▸ Exercise description: Write the next part of the blog post on a pastor's political voice and social media presence, beginning after its final sentence.

▸ Selected extract:
※

Tag Archive | pastoral care

Personal, Pastoral and Political

I’ve been pondering about my presence on social media lately.  Interestingly it was the Women’s March that prompted it.  I did quite a bit of thinking before attending the march, sorting out my thoughts.  On the way to NYC my 17 year old daughter, along with some of the other people we went with, asked, “Why aren’t you wearing your [clerical] collar?”  I answered,  “Well, I’ not going to this march as a pastor.  I’m going as a ‘regular’ person.”  They responded that they thought it would be a great message to wear it and show that the Church was supporting people, but I told them that I didn’t think it would be appropriate.  If I were going with a church group that would be different, but in this case I just didn’t think it was right.  Not for me anyway.  (I saw many pictures of pastors at the marches and I have no judgment about the decision they made – I did what was right for me.)

Since then I’ve had a few occasions to reflect on the distinction between what I do as a pastor and what I do as private person separate from my calling/occupation – as well as my presence on social media as a person and pastor. The United States’ 2016 election has especially brought this to the forefront since I have become more vocal than I have probably ever been  in my whole life.  My mother has reminded me a few times recently that I’m a “pastor,” and although I’m not quite sure what she means when she says this, I guess she means that as a pastor perhaps I shouldn’t be so loud about my political views.

※

Data listing
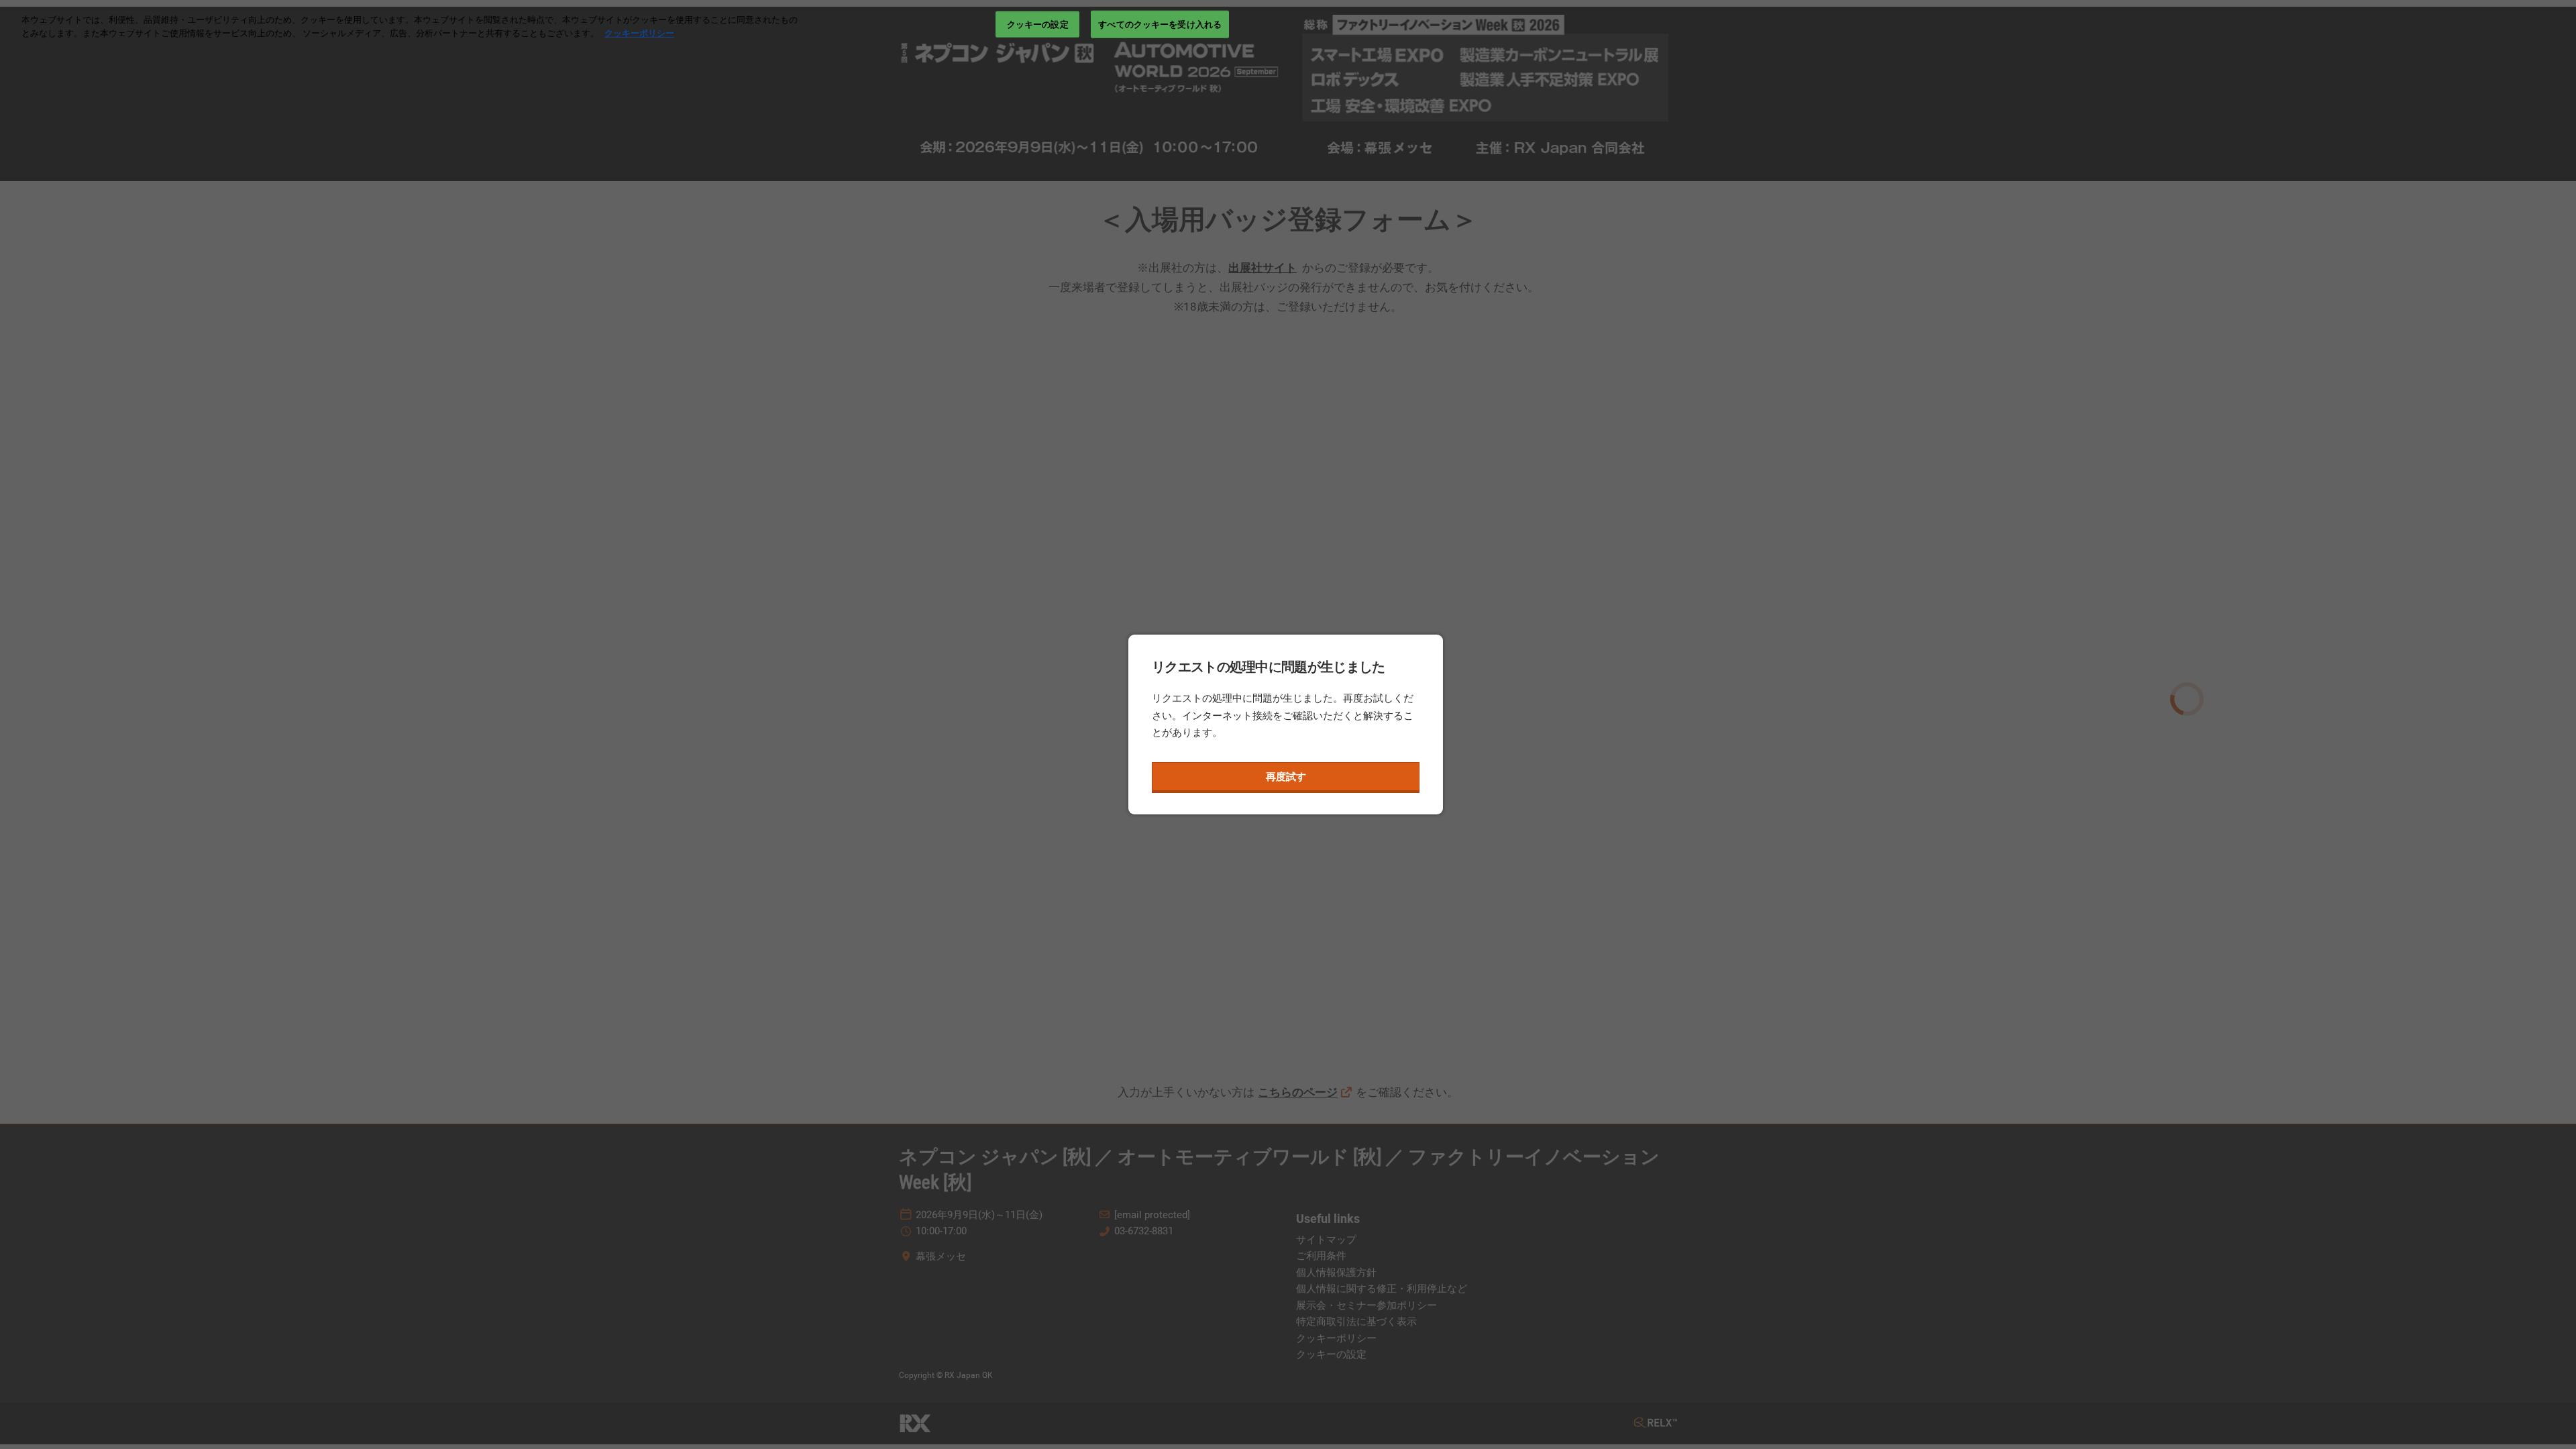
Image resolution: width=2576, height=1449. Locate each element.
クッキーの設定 (1038, 24)
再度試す (1286, 777)
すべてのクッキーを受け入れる (1160, 24)
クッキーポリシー (639, 33)
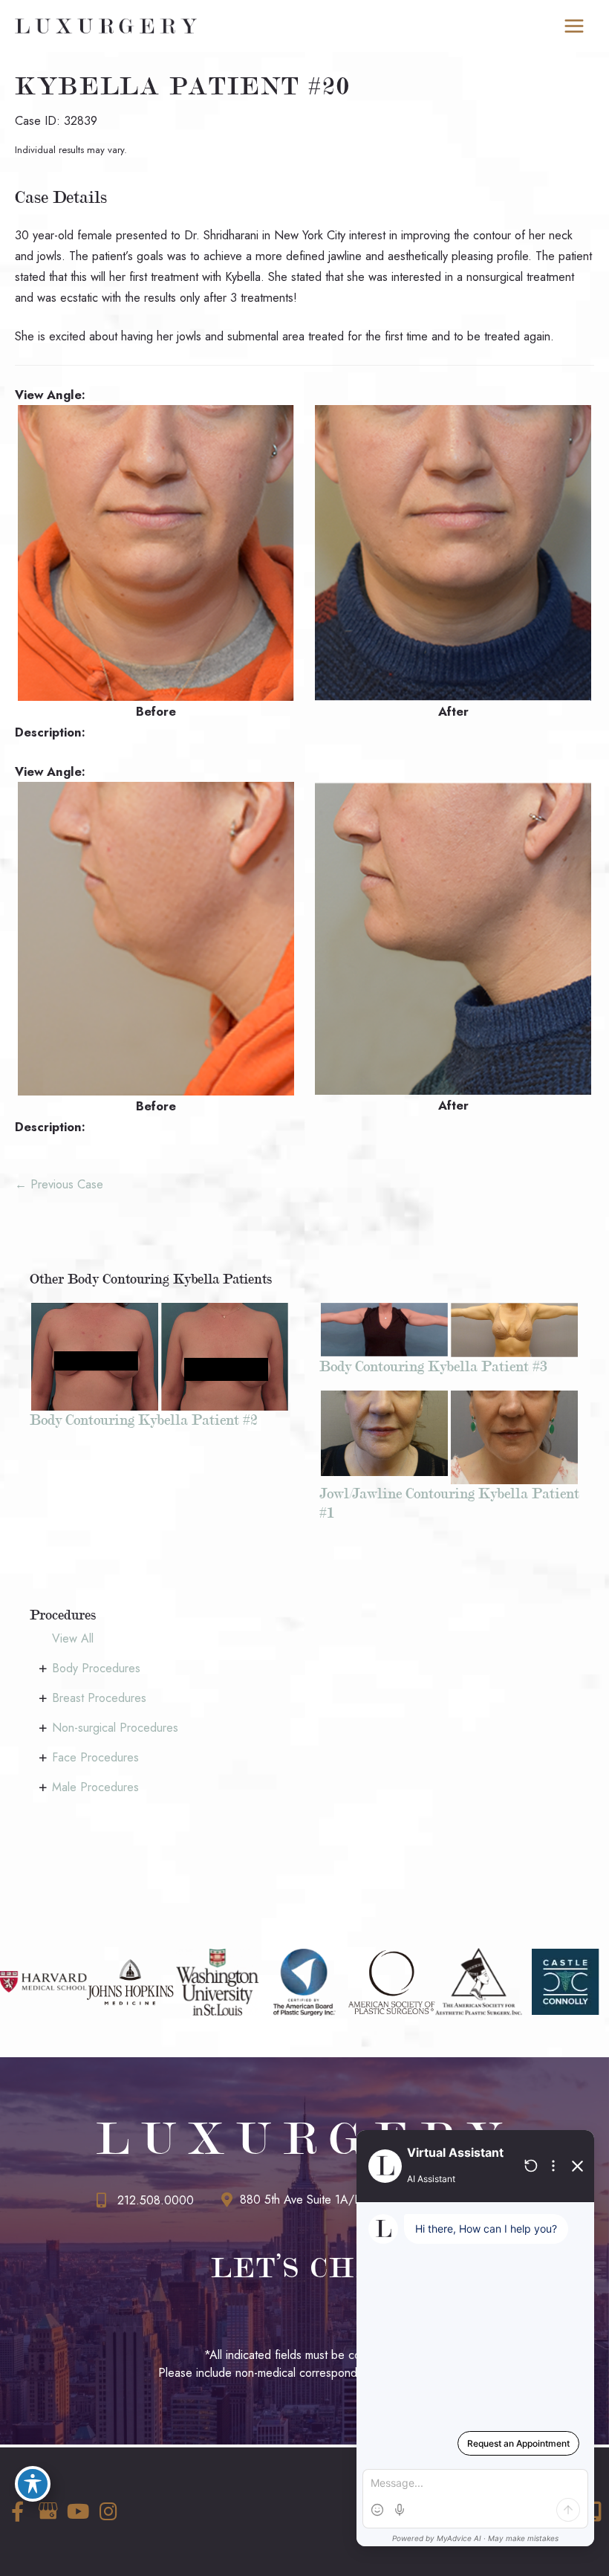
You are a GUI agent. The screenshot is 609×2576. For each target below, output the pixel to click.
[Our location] (594, 2511)
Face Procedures (95, 1757)
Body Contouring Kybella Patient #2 (144, 1419)
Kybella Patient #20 (182, 86)
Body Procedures (96, 1668)
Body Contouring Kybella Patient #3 (433, 1366)
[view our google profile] (47, 2511)
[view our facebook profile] (17, 2511)
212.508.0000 (155, 2200)
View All (73, 1638)
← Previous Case (59, 1184)
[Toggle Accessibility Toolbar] (33, 2484)
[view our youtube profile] (78, 2511)
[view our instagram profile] (108, 2511)
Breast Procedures (99, 1697)
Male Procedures (95, 1787)
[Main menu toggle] (573, 26)
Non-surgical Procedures (115, 1727)
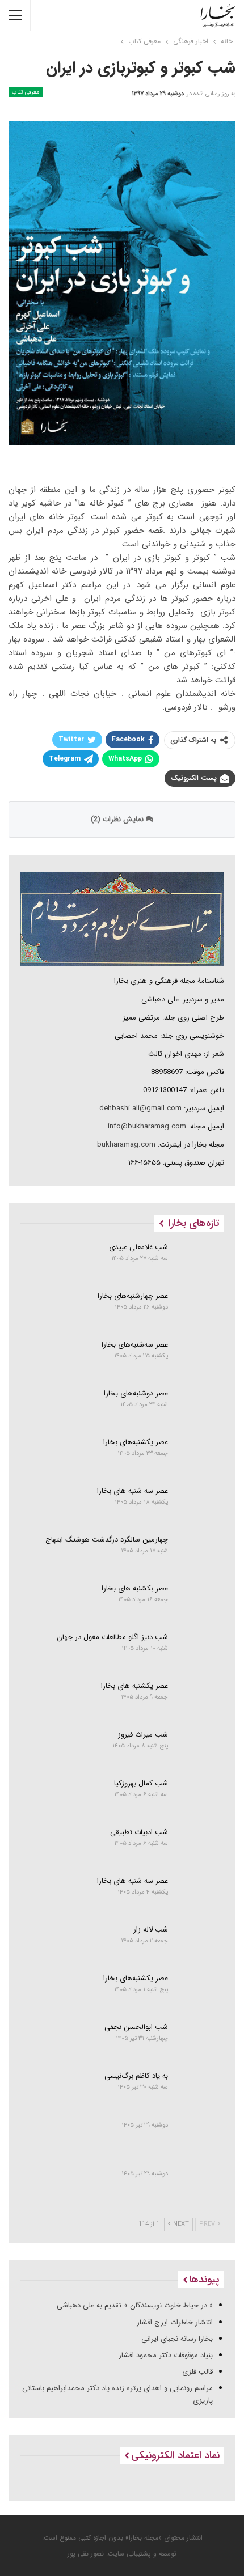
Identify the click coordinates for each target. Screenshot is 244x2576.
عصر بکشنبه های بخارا (135, 1588)
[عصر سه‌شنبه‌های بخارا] (200, 1358)
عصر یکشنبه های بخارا (134, 1686)
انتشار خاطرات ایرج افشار (175, 2322)
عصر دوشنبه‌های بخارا (136, 1393)
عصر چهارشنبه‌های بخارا (133, 1296)
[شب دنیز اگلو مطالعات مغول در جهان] (200, 1651)
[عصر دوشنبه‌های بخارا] (200, 1407)
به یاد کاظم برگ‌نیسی (136, 2076)
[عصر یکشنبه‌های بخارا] (200, 1456)
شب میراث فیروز (143, 1735)
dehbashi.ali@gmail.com (140, 1108)
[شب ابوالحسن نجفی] (200, 2041)
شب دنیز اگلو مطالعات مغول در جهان (112, 1637)
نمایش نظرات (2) (118, 819)
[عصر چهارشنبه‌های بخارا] (200, 1310)
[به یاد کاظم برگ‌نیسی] (200, 2090)
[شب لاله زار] (200, 1943)
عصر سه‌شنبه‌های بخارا (135, 1345)
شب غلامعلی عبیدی (138, 1247)
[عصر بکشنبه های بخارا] (200, 1602)
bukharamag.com (126, 1145)
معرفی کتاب (25, 92)
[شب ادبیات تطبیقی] (200, 1846)
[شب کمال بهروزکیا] (200, 1797)
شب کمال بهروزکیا (141, 1783)
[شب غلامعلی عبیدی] (200, 1261)
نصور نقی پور (86, 2553)
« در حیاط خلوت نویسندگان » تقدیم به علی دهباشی (135, 2305)
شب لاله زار (150, 1930)
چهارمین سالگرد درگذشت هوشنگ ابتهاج (106, 1540)
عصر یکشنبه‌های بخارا (135, 1442)
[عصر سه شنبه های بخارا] (200, 1505)
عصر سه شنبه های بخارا (132, 1491)
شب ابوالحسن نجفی (136, 2027)
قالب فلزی (197, 2372)
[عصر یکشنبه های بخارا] (200, 1700)
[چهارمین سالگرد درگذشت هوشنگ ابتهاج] (200, 1553)
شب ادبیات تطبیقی (139, 1832)
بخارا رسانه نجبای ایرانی (177, 2339)
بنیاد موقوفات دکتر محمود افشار (166, 2355)
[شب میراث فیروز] (200, 1748)
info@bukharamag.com (147, 1126)
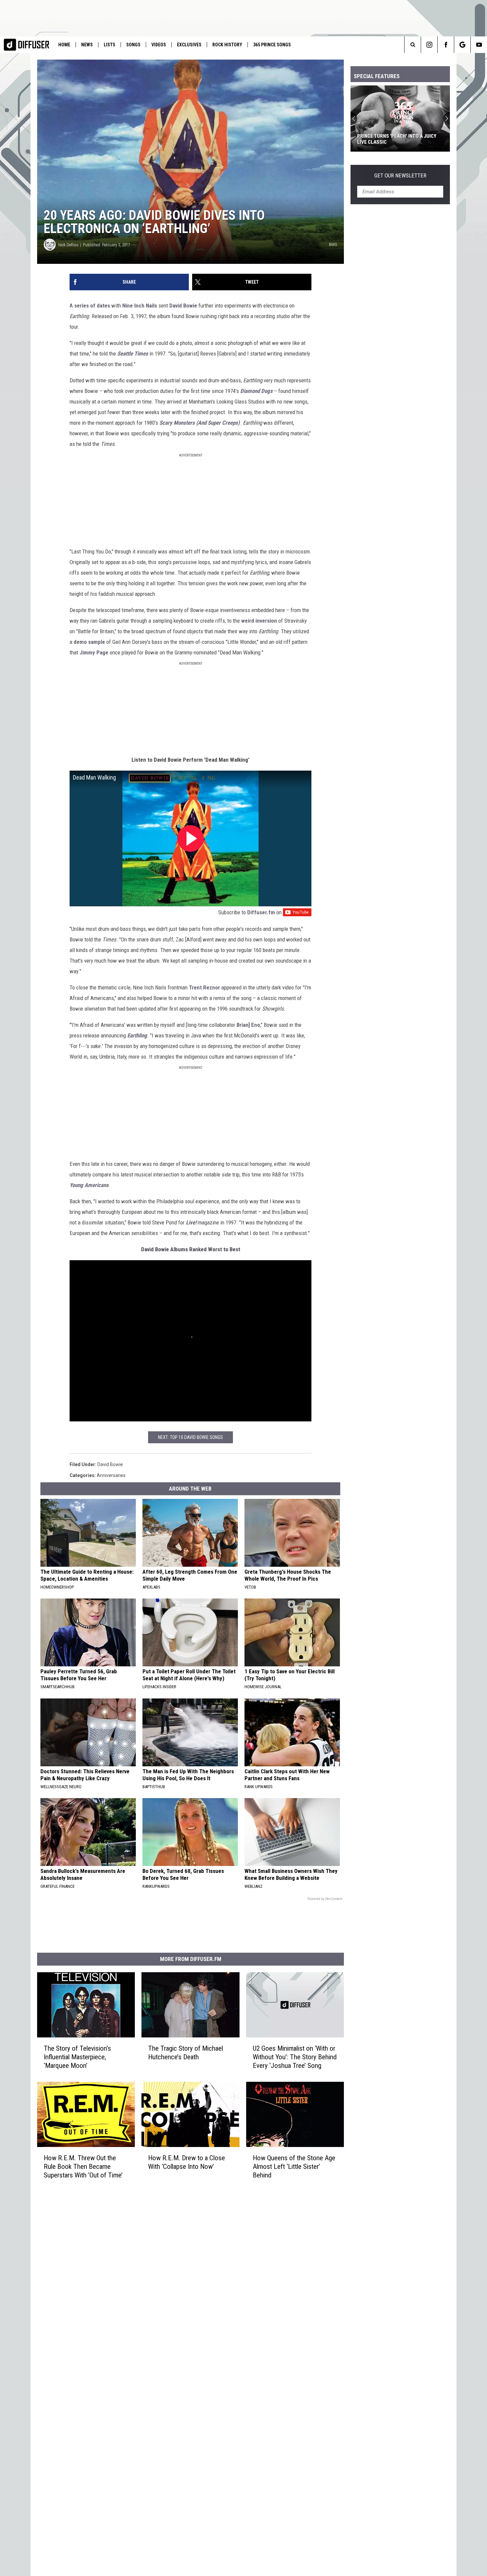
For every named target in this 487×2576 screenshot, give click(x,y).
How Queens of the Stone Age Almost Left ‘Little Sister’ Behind (294, 2166)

※

▸ Result below:
There are no clear-cut rules for what a pastor can and cannot do or say politically, although there is a LAW regarding non-profit organizations (which churches are).  A church cannot endorse any political candidate or party, which I wrote about in this post before the election.  As I wrote then, I completely agree with this.  But other than this law, there isn’t a lot of guidance.  Through my years in ministry (this year I’ll celebrate the 22nd anniversary of my ordination), I have come up with some guidelines for myself, which, like all things in life, are still a work in progress.

1.  I will never stand in the pulpit and endorse anyone EVER (even if it wasn’t against the law I’d still think it was wrong).

2.  As a pastor I’m called to serve people of all political leanings.  I have parishioners who are solidly liberal and those who are firmly conservative.  I know there are people in my congregation who voted for different parties.  I am pastor to all of them.  And as their pastor I love all of them.  Even if we may not always understand one another perfectly we ARE called to love one another.  And on the personal side I am not one who lives in an “echo chamber.”  I have friends and loved ones who vote and think differently than I do.  This is good for me and them.  Being with and relating to people who think differently than we do helps us clarify what we believe and at the same time learn from each other.  I have been challenged at times, made to expand my thinking, and even proven wrong and admitted it. Sadly, I think this kind of give-and-take is sorely lacking in our current political climate and both the left and the right are to blame.  We have to find a way to talk WITH one another instead of “over” and “past” each other, and foster relationships rather than making excuses to not like each other.  I take Jesus’ call to love my neighbor seriously, and that includes my liberal neighbor, my conservative neighbor, my socialist neighbor, my libertarian neighbor and my non-political neighbor.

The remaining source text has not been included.